The strain on borrowers is also showing up in performance data. ICE's May 2026 First Look at mortgage performance trends found the national delinquency rate rose 15 basis points to 3.50%, with overall delinquencies up 4.5% month over month. The company attributed most of the move to a calendar anomaly, with May ending on a Sunday causing many payments to be processed the following business day.
"While the headline increase in delinquencies may draw attention, the underlying performance picture is stable as delinquencies remain below January 2020 levels," said Andy Walden, Head of Mortgage and Housing Market Research at ICE. "The rise in early-stage delinquencies and the month-over-month decline in cures were largely driven by the Sunday month-end, which causes many mortgage payments to be processed the following business day. The more important trend to watch remains the continued growth in serious delinquencies and active foreclosures, particularly among FHA loans."
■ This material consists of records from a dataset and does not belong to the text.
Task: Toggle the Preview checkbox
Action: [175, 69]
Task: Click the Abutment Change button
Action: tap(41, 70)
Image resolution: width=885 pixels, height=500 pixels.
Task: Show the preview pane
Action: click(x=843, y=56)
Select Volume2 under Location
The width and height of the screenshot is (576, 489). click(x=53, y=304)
Serious delinquencies, loans 90 or more days past due but not yet in foreclosure, held steady from April at 577,000, though that figure is up 111,000 from a year ago, the largest annual increase since 2020.
Active foreclosure inventory reached 280,000 loans, up 34% on an annual basis and the highest level in six years, even as the foreclosure rate remains below pre-pandemic levels. Foreclosure starts fell 9% from April but remain 19% above year-ago levels.
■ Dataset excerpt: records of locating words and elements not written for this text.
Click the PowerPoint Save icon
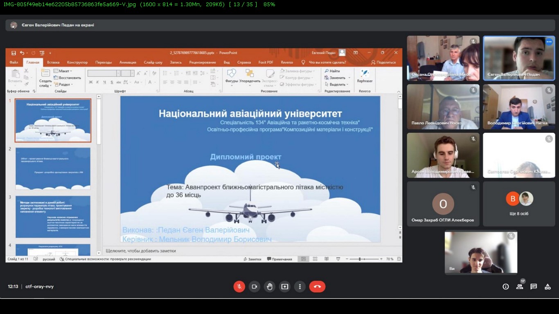The height and width of the screenshot is (314, 559). click(14, 53)
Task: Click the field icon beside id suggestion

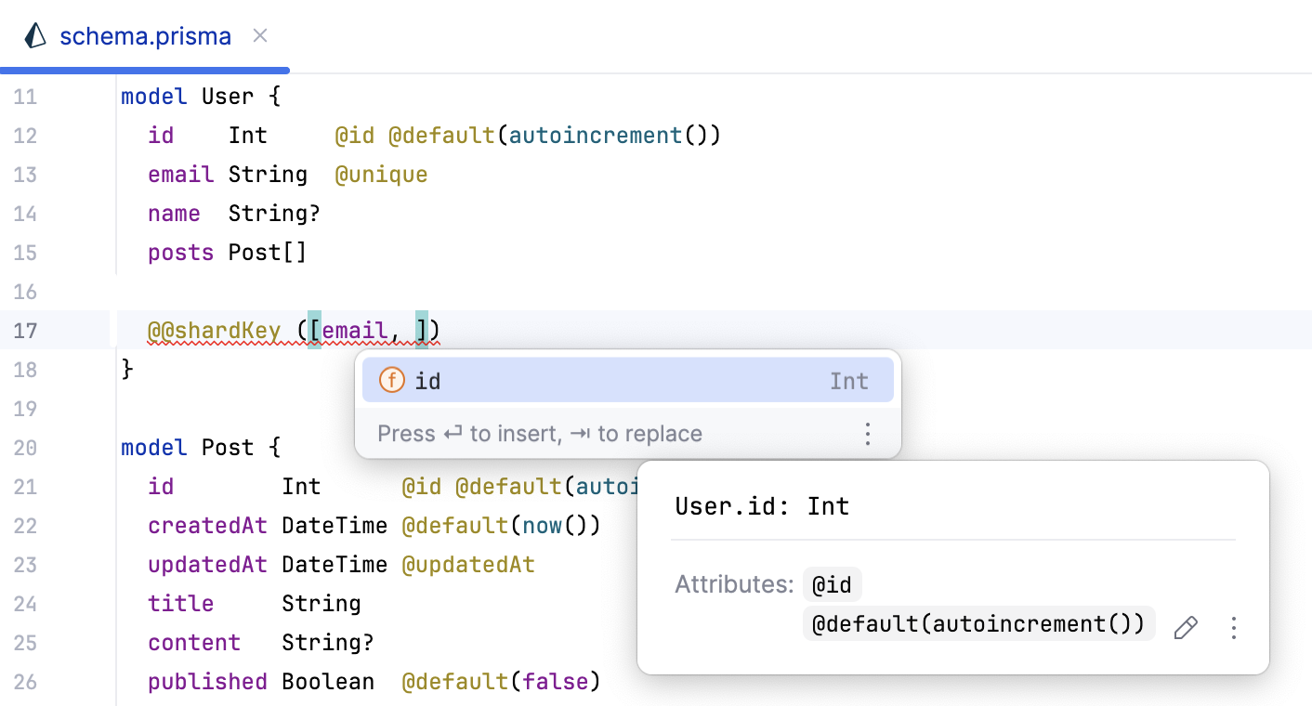Action: click(x=392, y=381)
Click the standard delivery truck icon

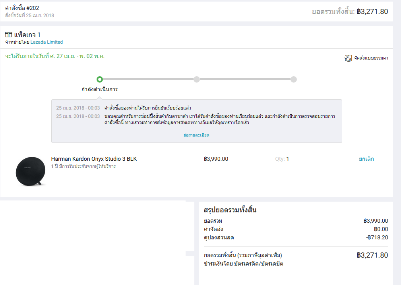click(x=348, y=58)
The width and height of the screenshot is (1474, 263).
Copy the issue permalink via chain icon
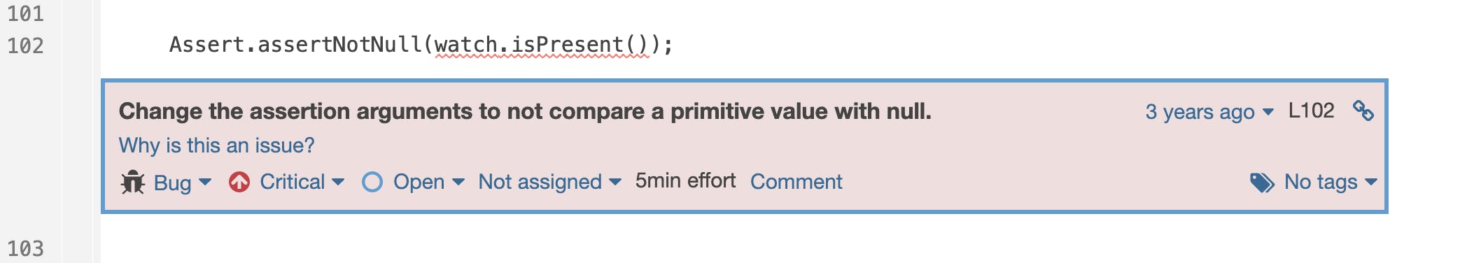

The number of loans either seriously delinquent or in active foreclosure increased by 185,000 from a year ago, the largest year-over-year rise since the pandemic-era unemployment spike in 2020. Cure activity also softened, with loans exiting serious delinquency down 6% month over month, with FHA cures continuing to lag the broader market.
"Overall mortgage performance remains healthy, yet the level of serious delinquencies and active foreclosures highlights the importance of reaching borrowers early," said Bob Hart, President of Mortgage Technology at ICE. "As loss mitigation volumes increase, servicers need technology that helps them quickly connect with homeowners experiencing financial hardship, streamline workout decisions and support consistent execution of workout plans from first contact through resolution."
Mississippi and Louisiana posted the highest non-current rates among all states at 8.43% and 8.33% respectively, while Idaho recorded the lowest at 2.04%.